§ What you have to do:
Beginning at the line that contains "At what coordinates should I click to accomplish: Select", return every remaining line of the data below exactly; return nothing before it.

[Source data]

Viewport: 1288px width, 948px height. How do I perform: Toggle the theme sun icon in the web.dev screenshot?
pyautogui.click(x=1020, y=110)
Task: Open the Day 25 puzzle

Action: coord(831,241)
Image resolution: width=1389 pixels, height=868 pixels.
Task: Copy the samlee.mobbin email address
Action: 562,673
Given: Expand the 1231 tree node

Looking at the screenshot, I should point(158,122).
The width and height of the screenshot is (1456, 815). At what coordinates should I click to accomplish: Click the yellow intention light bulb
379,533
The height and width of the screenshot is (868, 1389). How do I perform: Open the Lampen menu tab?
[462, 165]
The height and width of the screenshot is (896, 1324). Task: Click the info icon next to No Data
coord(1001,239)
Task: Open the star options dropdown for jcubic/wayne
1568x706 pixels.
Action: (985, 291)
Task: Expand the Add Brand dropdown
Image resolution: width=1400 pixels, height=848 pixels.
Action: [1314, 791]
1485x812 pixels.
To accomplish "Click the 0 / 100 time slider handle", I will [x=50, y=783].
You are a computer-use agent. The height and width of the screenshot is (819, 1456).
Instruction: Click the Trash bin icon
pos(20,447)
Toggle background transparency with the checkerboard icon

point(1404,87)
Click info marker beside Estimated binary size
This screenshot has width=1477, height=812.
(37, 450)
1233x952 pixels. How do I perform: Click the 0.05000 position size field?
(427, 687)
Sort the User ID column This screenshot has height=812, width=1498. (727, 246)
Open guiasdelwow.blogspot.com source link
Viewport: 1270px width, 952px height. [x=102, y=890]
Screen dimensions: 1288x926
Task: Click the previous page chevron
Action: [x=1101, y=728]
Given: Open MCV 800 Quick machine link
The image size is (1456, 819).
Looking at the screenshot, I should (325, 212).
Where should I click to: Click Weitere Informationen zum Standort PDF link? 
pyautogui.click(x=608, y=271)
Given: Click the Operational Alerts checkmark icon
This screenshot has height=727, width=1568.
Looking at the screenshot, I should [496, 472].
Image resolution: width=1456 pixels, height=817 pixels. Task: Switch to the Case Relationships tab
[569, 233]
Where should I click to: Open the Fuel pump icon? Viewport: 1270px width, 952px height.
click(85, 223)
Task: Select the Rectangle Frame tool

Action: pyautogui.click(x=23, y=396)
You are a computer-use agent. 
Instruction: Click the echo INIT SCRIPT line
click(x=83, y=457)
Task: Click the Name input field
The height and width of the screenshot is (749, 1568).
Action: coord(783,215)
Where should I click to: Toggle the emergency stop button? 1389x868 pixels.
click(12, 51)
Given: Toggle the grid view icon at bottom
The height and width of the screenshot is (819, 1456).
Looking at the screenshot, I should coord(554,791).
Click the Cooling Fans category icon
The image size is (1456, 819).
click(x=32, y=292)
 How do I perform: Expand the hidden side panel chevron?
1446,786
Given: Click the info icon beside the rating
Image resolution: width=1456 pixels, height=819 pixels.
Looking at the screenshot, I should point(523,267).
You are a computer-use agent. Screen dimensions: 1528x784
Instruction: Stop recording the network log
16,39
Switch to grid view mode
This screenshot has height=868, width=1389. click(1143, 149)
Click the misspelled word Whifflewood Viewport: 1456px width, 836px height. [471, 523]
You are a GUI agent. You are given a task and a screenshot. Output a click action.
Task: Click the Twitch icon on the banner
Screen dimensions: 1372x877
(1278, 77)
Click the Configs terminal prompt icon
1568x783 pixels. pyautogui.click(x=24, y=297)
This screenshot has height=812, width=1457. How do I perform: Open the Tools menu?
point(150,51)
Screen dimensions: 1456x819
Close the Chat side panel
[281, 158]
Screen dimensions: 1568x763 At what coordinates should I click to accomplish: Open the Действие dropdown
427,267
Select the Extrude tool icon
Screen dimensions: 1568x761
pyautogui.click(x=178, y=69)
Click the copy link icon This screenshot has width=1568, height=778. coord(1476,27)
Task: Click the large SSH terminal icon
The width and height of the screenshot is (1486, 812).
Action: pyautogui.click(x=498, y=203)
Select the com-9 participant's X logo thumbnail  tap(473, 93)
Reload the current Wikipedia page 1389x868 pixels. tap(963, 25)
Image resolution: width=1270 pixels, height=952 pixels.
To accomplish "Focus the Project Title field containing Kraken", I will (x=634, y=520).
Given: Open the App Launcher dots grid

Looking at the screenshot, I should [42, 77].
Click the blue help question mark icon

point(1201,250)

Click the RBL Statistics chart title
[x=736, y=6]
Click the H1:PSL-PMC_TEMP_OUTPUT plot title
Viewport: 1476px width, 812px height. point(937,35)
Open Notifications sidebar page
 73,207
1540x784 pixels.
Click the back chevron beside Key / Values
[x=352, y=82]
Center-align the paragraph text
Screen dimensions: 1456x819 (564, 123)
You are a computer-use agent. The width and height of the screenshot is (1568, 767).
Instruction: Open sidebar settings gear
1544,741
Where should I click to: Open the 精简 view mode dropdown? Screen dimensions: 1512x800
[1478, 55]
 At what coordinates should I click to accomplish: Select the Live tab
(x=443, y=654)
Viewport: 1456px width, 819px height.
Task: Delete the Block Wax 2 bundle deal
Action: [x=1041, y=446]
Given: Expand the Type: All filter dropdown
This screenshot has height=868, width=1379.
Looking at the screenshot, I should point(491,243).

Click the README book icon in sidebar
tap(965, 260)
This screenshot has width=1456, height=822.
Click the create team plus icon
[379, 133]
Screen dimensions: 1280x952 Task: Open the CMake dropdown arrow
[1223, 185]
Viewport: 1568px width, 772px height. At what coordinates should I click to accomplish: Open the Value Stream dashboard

§ Exercise output:
 At what coordinates should I click to accomplish: Select the Live tab
(x=443, y=654)
Viewport: 1456px width, 819px height.
Task: Delete the Block Wax 2 bundle deal
Action: [x=1041, y=446]
Given: Expand the Type: All filter dropdown
This screenshot has height=868, width=1379.
Looking at the screenshot, I should point(491,243).

Click the README book icon in sidebar
tap(965, 260)
This screenshot has width=1456, height=822.
Click the create team plus icon
[379, 133]
Screen dimensions: 1280x952 Task: Open the CMake dropdown arrow
[1223, 185]
Viewport: 1568px width, 772px height. At what coordinates should I click to accomplish: Open the Value Stream dashboard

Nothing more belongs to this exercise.